* WHAT NEEDS TO BE DONE *
Every record below is to be retyped exactly, with the pictures left out.

* RECORD EXTRACTS *
┄┄┄┄┄┄┄┄┄┄
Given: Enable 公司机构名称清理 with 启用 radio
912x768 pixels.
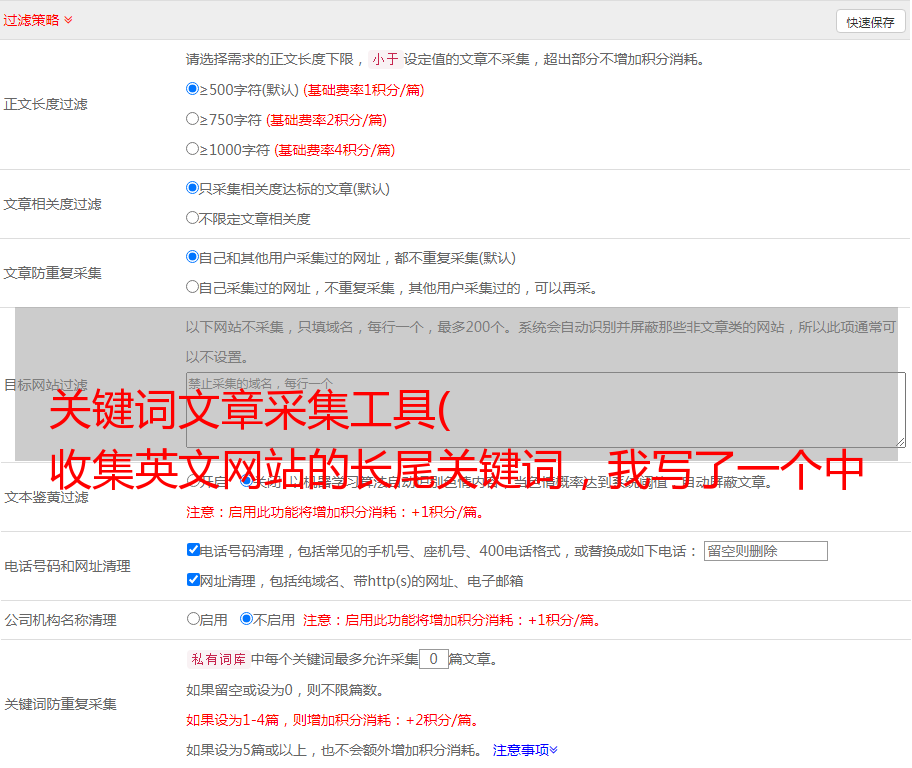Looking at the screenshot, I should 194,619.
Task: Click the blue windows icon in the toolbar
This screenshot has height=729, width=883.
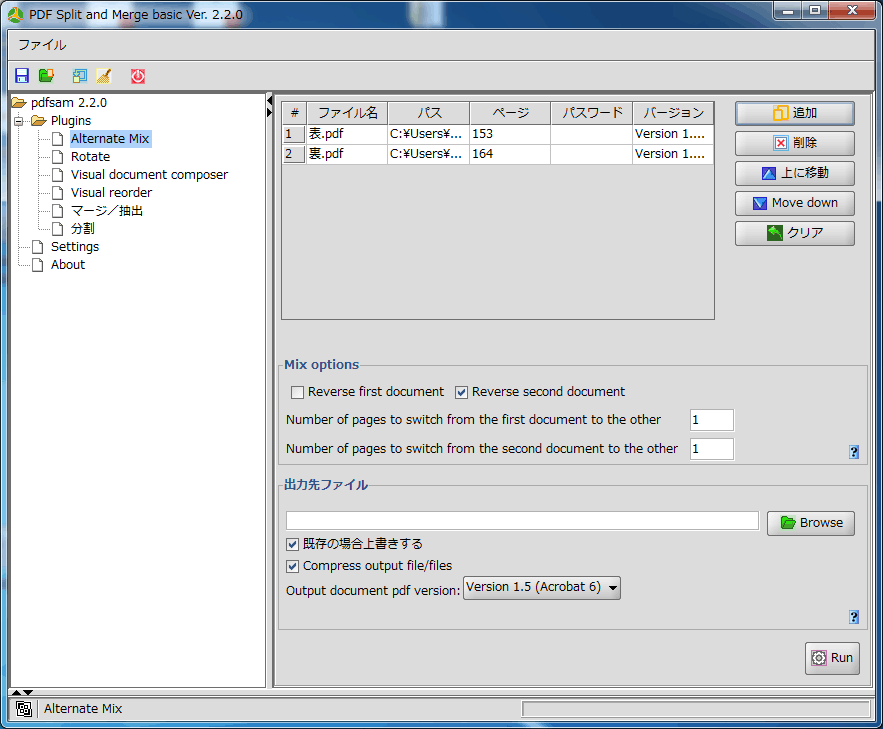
┄┄┄┄┄┄┄┄┄┄
* RESPONSE FOR THIS EXERCISE *
Given: Enable 公司机构名称清理 with 启用 radio
912x768 pixels.
Looking at the screenshot, I should 194,619.
Task: Click the blue windows icon in the toolbar
This screenshot has height=729, width=883.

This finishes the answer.